Avatar, una futuristica avventura old style
Partiamo dalla considerazione che ormai tutto è stato detto su questo film, tutto è stato scritto e diventa un’operazione sterile fornire ulteriori dati del suo successo. Quello che appare utile, invece, è sottolineare come di fatto Avatar si ponga come un episodio cruciale della storia del cinema in quanto capace di segnare un profondo solco al suo interno e riscriverla, spostando in avanti ed espandendo le frontiere del nostro immaginario. Oltre a ciò, Avatar ha in sé una forza evocativa e un potere fascinativo che ci riporta al cinema degli albori, quando una grande massa di spettatori era disposta a farsi trascinare dall’incanto della celluloide proprio perché non aveva presente del tutto l’esperienza che avrebbe vissuto in sala. Di questo è stato ben consapevole James Cameron, il regista “epico” per eccellenza, “classico” per vocazione, sperimentatore di nuove tecnologie e della contaminazione dei generi.
In tutti i suoi film (acclamati ormai come kolossal) ha sempre cercato di esplorare il delicato rapporto tra l’uomo e la tecnologia, mostrando il lato pericoloso di quest’ultima: dalla guerra uomo-macchina della saga di Terminator, al secondo Aliens, fino alla tragedia del “più grande oggetto in movimento mai costruito dall’uomo”, il Titanic. Quello di Avatar è il risultato di un’altra sua impresa titanica, che lo ha fatto vacillare e rimanere in attesa per anni prima di poter applicare le scoperte della computer grafica che lui aveva già in mente.
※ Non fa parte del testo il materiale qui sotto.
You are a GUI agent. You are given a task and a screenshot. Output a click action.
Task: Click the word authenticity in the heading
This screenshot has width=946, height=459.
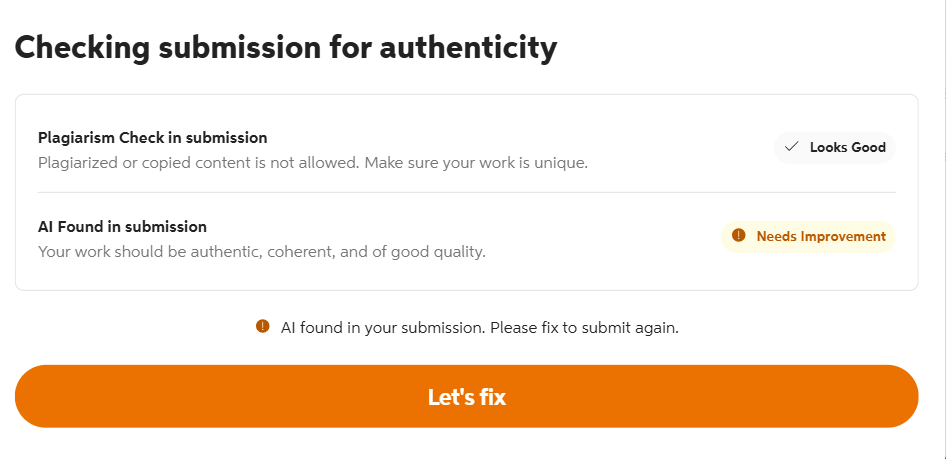tap(468, 48)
Non solo: l’attenzione maniacale per ogni dettaglio del suo lavoro lo avvicina ormai a mostri sacri come Stanley Kubrick, Sergio Leone, Francis Ford Coppola, che non hanno mai avuto paura di mettersi in gioco e rischiare la loro stessa esistenza di autori durante la realizzazione di un film, arrivando anche a battere il trecentesimo ciak se solo un’inquadratura non fosse stata perfetta.
Lo stesso si può dire per la caratterizzazione dei personaggi, siano essi dalla parte dei “buoni” o dei “cattivi” (non è da trascurare l’interpretazione di Sigourney Weaver, l’ex eroina del genere sci fi che cerca qui di studiare la popolazione indiegena e i suoi costumi). Ed è vero altresì che il seguire questo discorso potrebbe portarci a una specie di paradosso, ma, in definitiva, sono proprio gli stereotipi narrativi uniti alla consapevolezza di tutto ciò che nel cinema si è già visto a fare di Avatar un film da non perdere e di James Cameron un autore con la a maiuscola, il quale ha tra l’altro dichiarato che non girerà più un film con la pellicola tradizionale. Per cui abbandoniamo pregiudizi e snobismi di una certa critica schierata e addentriamoci, come il protagonista, in un mondo rumoroso, affascinante e coinvolgente vivendo anche noi la futuristica avventura old style di Avatar.